Ghanaian President Nana Akufo Addo has called on the investor community to support the roll-out of Africa’s lucrative agro-industry.

 

He also called on the community to see agribusiness in Africa, as more of an opportunity, rather than the perceived, exaggerated risk.

 

The President of Ghana made the call at the ongoing UN General Assembly in New York.

 

Akufo-Addo told the world leaders that “Africa is ready for business.

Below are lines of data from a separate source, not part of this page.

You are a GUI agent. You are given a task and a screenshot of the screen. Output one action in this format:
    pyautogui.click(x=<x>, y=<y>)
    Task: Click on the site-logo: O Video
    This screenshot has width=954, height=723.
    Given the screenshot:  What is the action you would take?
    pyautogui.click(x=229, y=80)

Africa needs you and you need Africa.

 

“You need Africa because Africa is busily building the world’s largest single market of 1.3 billion people.”

 

He went on to add that Africa is the new frontier for manufacturing, technology, for food production.

 

President Akufo-Addo’s address to the Assembly’s 77th annual high-level debate centered largely on the issue of global economic challenges and the need for performative solutions for the African economies.

 

He said it was doubtful that any generation of Earth’s inhabitants had ever witnessed “such a perfect storm of global economic chaos, a war with global consequences, and an unwillingness or inability to find a consensus to deal with the catastrophe.

 

Recalling that COVID-19 had pushed Africa into the worst recession for half a century, he said: “The World Bank observed, last Thursday, that the global economy was enduring its steepest slowdown since 1970.

 

Two years ago, our world came to a thundering halt, as we cowered from a health pandemic from an unknown, malicious virus, coupled with a devastating global economic pandemic. High budget deficits were no longer a concern of only developing nations.”

 

Referring to Russia’s invasion of Ukraine, which aggravated an already difficult situation, he added, “Every bullet, every bomb, every shell that hits a target in Ukraine, hits our pockets and our economies in Africa.”

 

Several African countries had inflation rates surging three to four times higher than what they were just two years ago. Ghana was experiencing the highest inflation for 21 years, he stated.

 

President Akufo-Addo highlighted that the international financial architecture was skewed significantly against developing and emerging economies like Ghana.

 

He noted that “the tag of Africa as an investment risk is little more than, in substance, a self-fulfilling prophecy created by the prejudice of the international money market, which denies us access to cheaper borrowing, pushing us deeper into debts”, thus underscoring the necessity for reform of the system.

 

The Ghanaian President stated: “We do not have the luxury of being able to pick and choose which big problem to solve.

 

“None of them can wait; the economic turbulence requires urgent and immediate solution; the turmoil and insecurity in many parts of the world require urgent attention; and so does the need to tackle the problems posed by climate change.”

 

He also referred to the security situation in the area of the Economic Community of West African States (ECOWAS) and expressed disappointment over the fact that all of Ghana’s neighbors had suffered terrorist attacks, and some have lost territorial space to the invading forces.

 

At the same time, he determined to reverse these unfortunate developments.

 

Remembering Ghana’s first President, Kwame Nkrumah, who would have been 113 years old today, he recalled the driving force of De Nkrumah’s political career, which was to contribute to the birth of a united Africa or a ‘United States of Africa’.